### TASK GOAL
Set the data down again so that every line matches exactly.

### EXTRACTED INFORMATION
[Start of section]

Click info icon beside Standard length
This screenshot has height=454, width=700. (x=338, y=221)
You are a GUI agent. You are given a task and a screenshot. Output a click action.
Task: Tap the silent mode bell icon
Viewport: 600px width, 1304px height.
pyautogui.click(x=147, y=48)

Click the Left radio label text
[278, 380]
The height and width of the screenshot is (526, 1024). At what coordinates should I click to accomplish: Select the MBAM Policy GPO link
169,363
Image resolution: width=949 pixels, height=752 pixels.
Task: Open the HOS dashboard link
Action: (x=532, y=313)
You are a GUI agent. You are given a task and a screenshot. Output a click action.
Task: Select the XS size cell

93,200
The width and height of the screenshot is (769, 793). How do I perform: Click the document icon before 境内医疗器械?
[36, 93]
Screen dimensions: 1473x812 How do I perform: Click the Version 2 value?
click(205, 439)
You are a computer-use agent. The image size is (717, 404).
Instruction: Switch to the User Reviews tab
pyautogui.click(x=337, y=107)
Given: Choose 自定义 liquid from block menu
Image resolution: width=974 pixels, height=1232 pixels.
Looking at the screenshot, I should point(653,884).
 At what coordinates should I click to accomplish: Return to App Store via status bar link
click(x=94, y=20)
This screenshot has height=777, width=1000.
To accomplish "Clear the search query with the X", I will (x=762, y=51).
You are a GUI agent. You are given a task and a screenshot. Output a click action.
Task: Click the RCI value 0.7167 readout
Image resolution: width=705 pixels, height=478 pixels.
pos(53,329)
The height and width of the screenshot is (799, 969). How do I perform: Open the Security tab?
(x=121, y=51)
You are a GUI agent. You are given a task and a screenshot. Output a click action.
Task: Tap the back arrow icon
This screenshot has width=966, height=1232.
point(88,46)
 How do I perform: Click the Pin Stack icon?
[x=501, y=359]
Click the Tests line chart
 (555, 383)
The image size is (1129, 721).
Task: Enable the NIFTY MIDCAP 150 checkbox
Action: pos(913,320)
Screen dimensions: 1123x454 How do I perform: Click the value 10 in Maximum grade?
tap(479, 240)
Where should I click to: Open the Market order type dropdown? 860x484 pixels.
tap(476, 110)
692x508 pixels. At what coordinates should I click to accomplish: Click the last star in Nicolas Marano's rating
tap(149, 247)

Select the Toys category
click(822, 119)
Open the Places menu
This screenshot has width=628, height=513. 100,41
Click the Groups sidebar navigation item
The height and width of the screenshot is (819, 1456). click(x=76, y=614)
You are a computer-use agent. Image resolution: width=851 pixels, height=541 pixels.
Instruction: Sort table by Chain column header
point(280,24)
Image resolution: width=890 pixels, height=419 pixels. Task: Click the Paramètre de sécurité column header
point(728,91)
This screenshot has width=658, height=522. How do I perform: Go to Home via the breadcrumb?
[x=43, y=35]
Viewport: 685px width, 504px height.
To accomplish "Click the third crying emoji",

[End of section]

### EXERCISE SOLUTION
Click info icon beside Standard length
This screenshot has height=454, width=700. (x=338, y=221)
You are a GUI agent. You are given a task and a screenshot. Output a click action.
Task: Tap the silent mode bell icon
Viewport: 600px width, 1304px height.
pyautogui.click(x=147, y=48)

Click the Left radio label text
[278, 380]
The height and width of the screenshot is (526, 1024). At what coordinates should I click to accomplish: Select the MBAM Policy GPO link
169,363
Image resolution: width=949 pixels, height=752 pixels.
Task: Open the HOS dashboard link
Action: (x=532, y=313)
You are a GUI agent. You are given a task and a screenshot. Output a click action.
Task: Select the XS size cell

93,200
The width and height of the screenshot is (769, 793). How do I perform: Click the document icon before 境内医疗器械?
[36, 93]
Screen dimensions: 1473x812 How do I perform: Click the Version 2 value?
click(205, 439)
You are a computer-use agent. The image size is (717, 404).
Instruction: Switch to the User Reviews tab
pyautogui.click(x=337, y=107)
Given: Choose 自定义 liquid from block menu
Image resolution: width=974 pixels, height=1232 pixels.
Looking at the screenshot, I should point(653,884).
 At what coordinates should I click to accomplish: Return to App Store via status bar link
click(x=94, y=20)
This screenshot has height=777, width=1000.
To accomplish "Clear the search query with the X", I will (x=762, y=51).
You are a GUI agent. You are given a task and a screenshot. Output a click action.
Task: Click the RCI value 0.7167 readout
Image resolution: width=705 pixels, height=478 pixels.
pos(53,329)
The height and width of the screenshot is (799, 969). How do I perform: Open the Security tab?
(x=121, y=51)
You are a GUI agent. You are given a task and a screenshot. Output a click action.
Task: Tap the back arrow icon
This screenshot has width=966, height=1232.
point(88,46)
 How do I perform: Click the Pin Stack icon?
[x=501, y=359]
Click the Tests line chart
 (555, 383)
The image size is (1129, 721).
Task: Enable the NIFTY MIDCAP 150 checkbox
Action: pos(913,320)
Screen dimensions: 1123x454 How do I perform: Click the value 10 in Maximum grade?
tap(479, 240)
Where should I click to: Open the Market order type dropdown? 860x484 pixels.
tap(476, 110)
692x508 pixels. At what coordinates should I click to accomplish: Click the last star in Nicolas Marano's rating
tap(149, 247)

Select the Toys category
click(822, 119)
Open the Places menu
This screenshot has width=628, height=513. 100,41
Click the Groups sidebar navigation item
The height and width of the screenshot is (819, 1456). click(x=76, y=614)
You are a computer-use agent. Image resolution: width=851 pixels, height=541 pixels.
Instruction: Sort table by Chain column header
point(280,24)
Image resolution: width=890 pixels, height=419 pixels. Task: Click the Paramètre de sécurité column header
point(728,91)
This screenshot has width=658, height=522. How do I perform: Go to Home via the breadcrumb?
[x=43, y=35]
Viewport: 685px width, 504px height.
To accomplish "Click the third crying emoji",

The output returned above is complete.